Consigne
Répondez à ces questions sur l'extrait ci-dessous :
(a) Quel sénateur pose la question rapportée ?
(b) Vers quelles républiques l'extrait dit-il que retournent la majorité des morts ?
(c) Quelle révolte est donnée en exemple ?

Extrait à lire
━━━━━━━━━━━━━━━━━━━━━━━━━━━━━━

Le sénateur d’Allier lui avait alors demandé: « Aujourd’hui la majorité des troupes russes est faite des soldats, en dehors des prisonniers sortis des prisons, qui ont été recrutés dans les minorités, et par conséquent, la majorité des morts qui reviennent dans les cercueils ne plomb, retournent en Daghestan, en Ingouchie, en Tchétchénie etc., Quelle est la situation aujourd’hui dans ces républiques? Est-ce qu’il y a la perspective de révoltes, du fait que l’armée est occupée en Ukraine, comme par exemple, la révolte tchétchène dans les années 1990 ? Et plus généralement, comment définissez-vous la situation de ces république, est-ce que c’est une situation coloniale, ou est-ce qu’il y a quelque chose de plus compliqué auquel nous, les Français, qui sont traditionnellement colonialistes ne sont pas sensibles? ».

━━━━━━━━━━━━━━━━━━━━━━━━━━━━━━

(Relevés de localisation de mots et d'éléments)
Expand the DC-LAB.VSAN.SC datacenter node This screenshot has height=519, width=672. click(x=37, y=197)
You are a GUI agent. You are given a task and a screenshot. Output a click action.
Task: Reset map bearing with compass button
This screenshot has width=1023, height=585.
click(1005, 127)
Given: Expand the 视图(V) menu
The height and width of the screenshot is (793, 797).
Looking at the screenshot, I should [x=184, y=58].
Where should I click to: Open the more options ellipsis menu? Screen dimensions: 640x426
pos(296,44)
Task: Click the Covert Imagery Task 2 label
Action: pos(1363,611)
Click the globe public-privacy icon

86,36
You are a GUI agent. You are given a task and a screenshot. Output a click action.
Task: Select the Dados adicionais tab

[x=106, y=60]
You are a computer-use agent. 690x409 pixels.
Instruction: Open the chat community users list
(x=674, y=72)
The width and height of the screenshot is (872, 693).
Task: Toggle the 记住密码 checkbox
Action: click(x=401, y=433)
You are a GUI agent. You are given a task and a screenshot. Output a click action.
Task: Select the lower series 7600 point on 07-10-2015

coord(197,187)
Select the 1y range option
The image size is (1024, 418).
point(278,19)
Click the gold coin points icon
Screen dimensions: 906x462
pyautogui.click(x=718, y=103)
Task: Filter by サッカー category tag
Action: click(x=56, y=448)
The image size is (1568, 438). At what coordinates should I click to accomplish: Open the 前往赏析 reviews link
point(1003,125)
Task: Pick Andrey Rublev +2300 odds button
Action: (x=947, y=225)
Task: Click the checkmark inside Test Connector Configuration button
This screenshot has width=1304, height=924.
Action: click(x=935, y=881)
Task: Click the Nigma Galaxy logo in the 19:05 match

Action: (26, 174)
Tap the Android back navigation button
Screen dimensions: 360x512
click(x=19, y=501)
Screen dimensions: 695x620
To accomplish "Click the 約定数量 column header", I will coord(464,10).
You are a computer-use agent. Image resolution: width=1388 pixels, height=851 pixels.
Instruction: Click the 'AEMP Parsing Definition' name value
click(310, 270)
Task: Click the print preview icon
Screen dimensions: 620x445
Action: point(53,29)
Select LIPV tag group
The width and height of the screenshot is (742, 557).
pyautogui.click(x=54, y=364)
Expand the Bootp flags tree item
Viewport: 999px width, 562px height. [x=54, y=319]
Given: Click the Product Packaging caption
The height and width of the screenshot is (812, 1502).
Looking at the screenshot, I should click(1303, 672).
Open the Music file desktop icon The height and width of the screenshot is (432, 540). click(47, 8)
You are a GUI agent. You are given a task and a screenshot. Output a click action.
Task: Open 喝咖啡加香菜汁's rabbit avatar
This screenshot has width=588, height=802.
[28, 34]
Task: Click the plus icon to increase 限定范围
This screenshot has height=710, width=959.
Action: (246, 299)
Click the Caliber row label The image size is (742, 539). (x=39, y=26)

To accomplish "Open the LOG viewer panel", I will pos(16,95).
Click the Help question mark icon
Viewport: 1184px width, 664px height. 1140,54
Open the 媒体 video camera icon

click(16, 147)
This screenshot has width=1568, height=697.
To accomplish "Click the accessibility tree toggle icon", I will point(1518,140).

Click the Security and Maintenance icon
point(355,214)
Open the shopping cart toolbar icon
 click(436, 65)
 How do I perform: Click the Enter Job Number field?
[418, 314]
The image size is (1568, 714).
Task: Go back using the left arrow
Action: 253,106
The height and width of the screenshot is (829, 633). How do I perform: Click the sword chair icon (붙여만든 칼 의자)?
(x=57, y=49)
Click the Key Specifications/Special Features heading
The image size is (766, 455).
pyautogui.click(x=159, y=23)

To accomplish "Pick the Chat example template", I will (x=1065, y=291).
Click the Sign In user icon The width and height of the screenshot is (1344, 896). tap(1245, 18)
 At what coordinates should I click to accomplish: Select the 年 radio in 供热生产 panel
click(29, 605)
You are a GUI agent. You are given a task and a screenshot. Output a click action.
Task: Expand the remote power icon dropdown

━━━━━━━━━━━━━━━━━━━━━━━━━━━━━━

Réponse complète
(a) Le sénateur d'Allier.
(b) Le Daghestan, l'Ingouchie et la Tchétchénie, entre autres.
(c) La révolte tchétchène des années 1990.